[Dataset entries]
· · · · · · ·

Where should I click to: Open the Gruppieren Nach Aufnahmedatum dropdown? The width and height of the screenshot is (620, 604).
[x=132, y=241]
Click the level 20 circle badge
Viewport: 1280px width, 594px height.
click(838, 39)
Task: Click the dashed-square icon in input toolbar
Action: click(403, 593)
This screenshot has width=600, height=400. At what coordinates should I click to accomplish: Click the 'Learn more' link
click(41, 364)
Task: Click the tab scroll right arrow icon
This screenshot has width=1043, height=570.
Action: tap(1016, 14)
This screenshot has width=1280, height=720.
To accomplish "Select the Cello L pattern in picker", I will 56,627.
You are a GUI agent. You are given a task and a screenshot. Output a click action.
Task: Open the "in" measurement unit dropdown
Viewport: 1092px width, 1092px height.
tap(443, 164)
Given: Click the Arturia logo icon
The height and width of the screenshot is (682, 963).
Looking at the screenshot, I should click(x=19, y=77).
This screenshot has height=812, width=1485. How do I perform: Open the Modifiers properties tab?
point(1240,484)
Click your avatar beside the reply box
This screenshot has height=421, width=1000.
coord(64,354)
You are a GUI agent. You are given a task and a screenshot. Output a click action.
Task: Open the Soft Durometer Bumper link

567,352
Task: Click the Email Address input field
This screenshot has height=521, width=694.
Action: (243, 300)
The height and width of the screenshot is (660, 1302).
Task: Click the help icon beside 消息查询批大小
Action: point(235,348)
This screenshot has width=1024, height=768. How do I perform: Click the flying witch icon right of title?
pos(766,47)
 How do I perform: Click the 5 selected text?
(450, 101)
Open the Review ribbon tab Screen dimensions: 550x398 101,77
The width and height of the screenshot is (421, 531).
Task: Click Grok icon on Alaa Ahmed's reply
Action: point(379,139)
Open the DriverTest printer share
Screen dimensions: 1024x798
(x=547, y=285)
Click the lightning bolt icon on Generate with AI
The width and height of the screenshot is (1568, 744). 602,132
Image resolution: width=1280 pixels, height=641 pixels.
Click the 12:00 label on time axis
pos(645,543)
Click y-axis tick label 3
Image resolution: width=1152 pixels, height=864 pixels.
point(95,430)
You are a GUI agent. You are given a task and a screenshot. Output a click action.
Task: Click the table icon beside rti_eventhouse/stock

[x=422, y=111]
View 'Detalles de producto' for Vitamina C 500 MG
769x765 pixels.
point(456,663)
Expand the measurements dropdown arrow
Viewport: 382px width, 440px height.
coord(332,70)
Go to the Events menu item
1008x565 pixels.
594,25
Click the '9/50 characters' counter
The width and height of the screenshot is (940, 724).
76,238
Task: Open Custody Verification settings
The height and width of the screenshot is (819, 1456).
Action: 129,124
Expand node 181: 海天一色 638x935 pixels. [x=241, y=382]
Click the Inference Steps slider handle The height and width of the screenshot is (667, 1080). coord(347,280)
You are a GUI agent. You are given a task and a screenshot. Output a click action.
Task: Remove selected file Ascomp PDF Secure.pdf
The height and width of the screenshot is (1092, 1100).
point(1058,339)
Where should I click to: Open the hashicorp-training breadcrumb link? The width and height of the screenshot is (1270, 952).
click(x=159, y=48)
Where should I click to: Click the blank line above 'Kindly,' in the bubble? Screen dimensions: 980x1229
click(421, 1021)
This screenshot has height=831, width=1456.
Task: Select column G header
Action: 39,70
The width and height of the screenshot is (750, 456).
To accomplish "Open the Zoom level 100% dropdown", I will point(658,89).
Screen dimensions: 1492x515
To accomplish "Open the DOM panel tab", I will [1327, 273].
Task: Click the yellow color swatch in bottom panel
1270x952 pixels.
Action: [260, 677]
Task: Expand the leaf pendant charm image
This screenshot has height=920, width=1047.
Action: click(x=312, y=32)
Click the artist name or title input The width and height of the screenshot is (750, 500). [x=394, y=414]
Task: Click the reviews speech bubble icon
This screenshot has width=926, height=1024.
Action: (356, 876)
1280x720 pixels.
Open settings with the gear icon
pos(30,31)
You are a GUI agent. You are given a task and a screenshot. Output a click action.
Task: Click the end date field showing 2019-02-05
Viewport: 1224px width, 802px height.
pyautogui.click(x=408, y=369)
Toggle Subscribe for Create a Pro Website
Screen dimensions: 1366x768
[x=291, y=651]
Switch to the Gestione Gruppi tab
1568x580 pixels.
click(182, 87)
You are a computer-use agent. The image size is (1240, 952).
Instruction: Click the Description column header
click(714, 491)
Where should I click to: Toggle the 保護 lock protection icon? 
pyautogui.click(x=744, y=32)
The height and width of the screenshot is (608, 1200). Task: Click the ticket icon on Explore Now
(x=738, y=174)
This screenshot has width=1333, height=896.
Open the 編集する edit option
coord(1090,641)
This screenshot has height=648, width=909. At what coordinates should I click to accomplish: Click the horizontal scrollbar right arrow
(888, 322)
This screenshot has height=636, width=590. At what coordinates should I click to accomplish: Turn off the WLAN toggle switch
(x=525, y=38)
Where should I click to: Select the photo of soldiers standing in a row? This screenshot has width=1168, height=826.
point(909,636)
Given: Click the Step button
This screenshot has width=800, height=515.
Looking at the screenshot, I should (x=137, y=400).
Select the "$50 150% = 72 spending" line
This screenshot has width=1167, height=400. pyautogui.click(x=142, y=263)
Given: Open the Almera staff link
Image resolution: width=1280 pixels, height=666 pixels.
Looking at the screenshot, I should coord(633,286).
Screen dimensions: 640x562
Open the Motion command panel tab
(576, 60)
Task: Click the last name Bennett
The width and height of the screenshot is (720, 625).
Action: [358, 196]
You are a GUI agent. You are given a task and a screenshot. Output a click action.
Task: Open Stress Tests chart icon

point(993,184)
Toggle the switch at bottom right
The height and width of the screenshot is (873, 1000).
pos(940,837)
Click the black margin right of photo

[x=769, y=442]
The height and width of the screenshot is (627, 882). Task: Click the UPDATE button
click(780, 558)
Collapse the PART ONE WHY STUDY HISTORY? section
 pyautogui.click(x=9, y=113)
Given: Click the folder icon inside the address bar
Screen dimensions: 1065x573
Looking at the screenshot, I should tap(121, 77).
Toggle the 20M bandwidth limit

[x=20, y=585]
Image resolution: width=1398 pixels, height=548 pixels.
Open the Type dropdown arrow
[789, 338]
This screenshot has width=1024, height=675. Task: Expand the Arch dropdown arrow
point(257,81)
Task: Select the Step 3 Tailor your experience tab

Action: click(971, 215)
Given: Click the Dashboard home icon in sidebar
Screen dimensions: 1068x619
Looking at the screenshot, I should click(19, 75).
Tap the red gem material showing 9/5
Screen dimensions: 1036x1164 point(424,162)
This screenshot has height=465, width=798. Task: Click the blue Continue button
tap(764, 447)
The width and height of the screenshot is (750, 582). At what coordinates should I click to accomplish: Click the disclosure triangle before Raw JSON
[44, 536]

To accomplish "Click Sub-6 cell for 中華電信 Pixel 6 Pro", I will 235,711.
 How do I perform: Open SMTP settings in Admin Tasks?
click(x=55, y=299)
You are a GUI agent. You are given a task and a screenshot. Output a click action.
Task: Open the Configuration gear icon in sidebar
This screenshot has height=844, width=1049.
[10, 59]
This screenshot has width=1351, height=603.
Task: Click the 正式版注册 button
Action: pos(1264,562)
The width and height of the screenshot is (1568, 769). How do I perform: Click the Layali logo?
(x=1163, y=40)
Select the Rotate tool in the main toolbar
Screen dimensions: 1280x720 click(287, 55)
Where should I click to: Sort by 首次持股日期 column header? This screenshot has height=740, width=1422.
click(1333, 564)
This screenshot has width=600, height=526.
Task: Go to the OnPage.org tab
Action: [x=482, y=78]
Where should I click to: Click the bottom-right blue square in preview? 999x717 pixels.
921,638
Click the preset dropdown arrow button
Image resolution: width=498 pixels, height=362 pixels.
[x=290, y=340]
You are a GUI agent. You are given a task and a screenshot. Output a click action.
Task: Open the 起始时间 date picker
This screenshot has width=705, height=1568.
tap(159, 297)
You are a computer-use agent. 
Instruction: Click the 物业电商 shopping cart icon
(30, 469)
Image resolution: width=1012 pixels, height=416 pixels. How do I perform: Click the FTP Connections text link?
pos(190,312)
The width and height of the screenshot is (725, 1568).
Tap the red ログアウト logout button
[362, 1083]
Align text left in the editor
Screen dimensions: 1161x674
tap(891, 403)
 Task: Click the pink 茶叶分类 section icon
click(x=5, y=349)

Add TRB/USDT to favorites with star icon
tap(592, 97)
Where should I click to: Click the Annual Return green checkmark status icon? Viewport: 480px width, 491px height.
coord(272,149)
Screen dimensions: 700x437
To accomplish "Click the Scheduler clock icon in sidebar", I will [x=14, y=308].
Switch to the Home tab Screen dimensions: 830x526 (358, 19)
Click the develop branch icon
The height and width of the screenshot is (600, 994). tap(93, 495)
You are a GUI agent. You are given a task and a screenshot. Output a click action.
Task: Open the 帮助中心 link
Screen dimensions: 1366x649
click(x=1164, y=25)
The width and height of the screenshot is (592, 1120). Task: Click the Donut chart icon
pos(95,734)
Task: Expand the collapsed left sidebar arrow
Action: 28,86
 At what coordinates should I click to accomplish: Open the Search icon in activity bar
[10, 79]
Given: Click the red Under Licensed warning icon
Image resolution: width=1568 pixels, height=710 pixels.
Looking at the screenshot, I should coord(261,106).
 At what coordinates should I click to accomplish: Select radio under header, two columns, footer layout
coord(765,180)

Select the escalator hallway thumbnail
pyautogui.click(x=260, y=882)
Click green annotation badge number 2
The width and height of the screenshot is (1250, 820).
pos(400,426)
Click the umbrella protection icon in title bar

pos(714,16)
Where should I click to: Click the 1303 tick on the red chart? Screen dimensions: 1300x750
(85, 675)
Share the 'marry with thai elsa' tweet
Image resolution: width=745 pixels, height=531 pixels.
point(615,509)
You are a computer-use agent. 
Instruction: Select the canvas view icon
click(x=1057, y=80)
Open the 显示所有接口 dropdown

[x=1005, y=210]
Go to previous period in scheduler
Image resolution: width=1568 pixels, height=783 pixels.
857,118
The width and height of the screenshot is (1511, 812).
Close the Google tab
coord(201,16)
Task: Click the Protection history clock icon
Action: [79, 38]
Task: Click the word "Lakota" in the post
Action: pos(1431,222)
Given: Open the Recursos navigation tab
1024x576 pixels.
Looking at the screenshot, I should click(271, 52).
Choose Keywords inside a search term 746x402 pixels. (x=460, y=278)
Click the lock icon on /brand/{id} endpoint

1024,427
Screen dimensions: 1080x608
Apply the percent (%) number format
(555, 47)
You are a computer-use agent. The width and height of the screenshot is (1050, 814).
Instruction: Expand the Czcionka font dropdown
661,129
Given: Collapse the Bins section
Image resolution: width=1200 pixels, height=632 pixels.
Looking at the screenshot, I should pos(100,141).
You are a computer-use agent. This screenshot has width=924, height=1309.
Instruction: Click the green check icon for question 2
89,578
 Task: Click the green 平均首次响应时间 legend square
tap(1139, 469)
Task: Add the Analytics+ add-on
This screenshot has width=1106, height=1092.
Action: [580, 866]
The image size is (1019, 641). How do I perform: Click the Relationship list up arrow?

· · · · · · ·

*Problem requirements*
Copy each line above that contains the word "field".

*Exercise answer*
Task: Click the Email Address input field
Task: Click the end date field showing 2019-02-05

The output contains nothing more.